Tu ne comprenais pas qu’il prenne si bien le fait que tu ais transformé sa cuisine en mini champ de bataille. Il était gentil, tu l’aimais bien pour ça. Beaucoup de monde t’aurais foutu à la porte en criant ou t’aurais jeté un balai dans les mains avec un regard hautain. Mais pas lui, lui il veut comprendre, il veut t’aider. De l’aide, tu en as besoin, c’est vrai, mais tu n’es pas convaincue qu’il pourra arranger tes problèmes. « je sais pas… » réponds-tu lorsqu’il te demande si tu veux en parler. Tu apportes là une réponse très constructive qui te fait passer pour une vraie gamine. A cet instant tu es plus que fragile, tu as besoin d’être protégée. Ezio ajoute ensuite que si tu as besoin de quoi que ce soit, il est là. Tu esquisses un sourire car tu es tout de même heureuse que quelqu’un pense à toi. Il te prend ensuite dans ses bras, tout en tenant Elda. « merci. » dis-tu simplement. Tu le remercies de bien vouloir t’héberger, d’être gentil, de vouloir comprendre, de t’aider, de te prendre dans ses bras. « je crois que c’est à cause du cirque. » ajoutes-tu comme pour expliquer pourquoi tu t’es emportée. Tu es persuadée que ça a un rapport avec ça. Tu as du mal à t’en défaire, mais tu veux te venger de ce qu’on t’a fait. Il avait des gens gentils, que tu aimais bien dans la troupe, mais il y en a d’autres qui rien que d’y penser te filent la chair de poule et te donne à nouveau envie de pleurer.
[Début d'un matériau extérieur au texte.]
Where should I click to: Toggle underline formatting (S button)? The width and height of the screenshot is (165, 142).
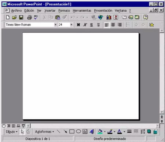coord(91,25)
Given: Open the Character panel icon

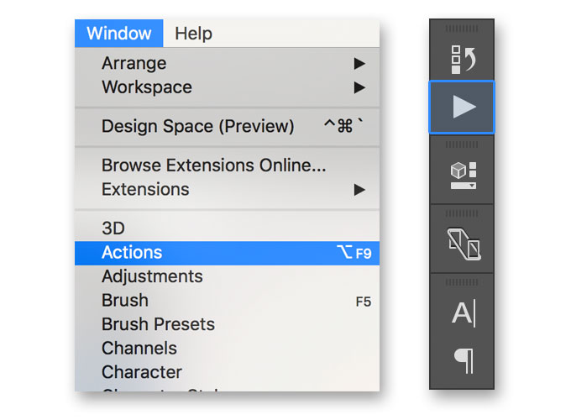Looking at the screenshot, I should [x=464, y=313].
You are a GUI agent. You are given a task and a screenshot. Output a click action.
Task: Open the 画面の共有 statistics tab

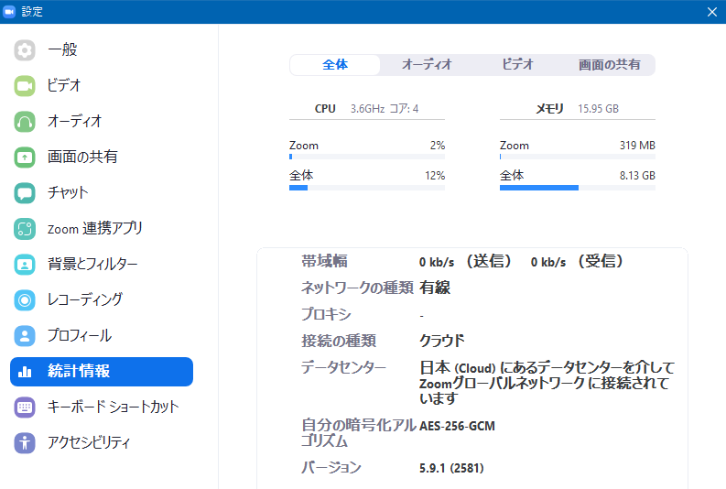coord(609,65)
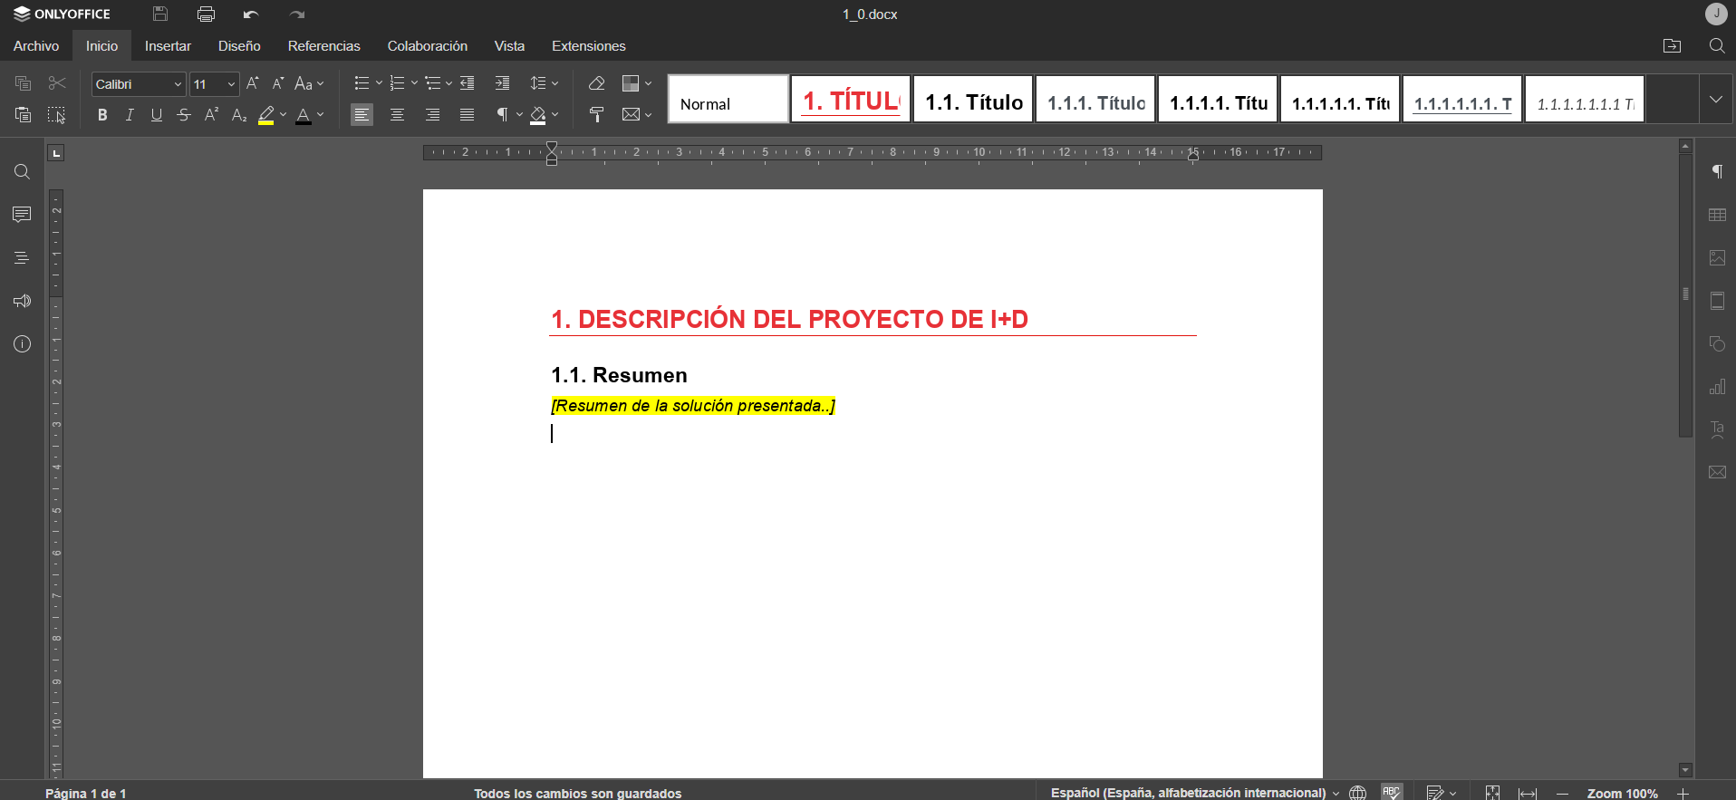Toggle bold formatting
This screenshot has height=800, width=1736.
coord(102,115)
pardon c'est court je dois éteindre l'ordi je ferais mieux au prochain
nightmare ft. maggie
Elle te remercie. C'est tout naturel. C'est vrai que ça te paraissait tout à fait normal, c'était légitime d'aider une jeune fille dans le besoin. Elle était désespérée cette fille. Elle souffrait de quelque chose. Quelque chose lui faisait du mal. Quelqu'un peut-être même. Tu aurais pu t'inventer tous les scénarios possibles dans ta tête. Mais tu n'avais pas connaissance de ce qui la tracassait jour et nuit. Elle parle de cirque. Tu savais vaguement qu'elle en avait fait partie. Rien de plus. Dis-moi tout. Prononças-tu. Tu voulais en découvrir davantage sur ce petit bout de femme que t'hébergeais de temps à autre chez toi et à qui tu confiais bébé. Ça te fera du bien d'en parler. Oui ou non. Toi, tu ne voulais pas parler de tes malheurs. Alors, tu pouvais très bien comprendre qu'elle ne le veuille pas non plus. Tu passes ta main dans ses cheveux. Tu ne voulais pas la forcer, tu lui laissais le choix de te parler ou non.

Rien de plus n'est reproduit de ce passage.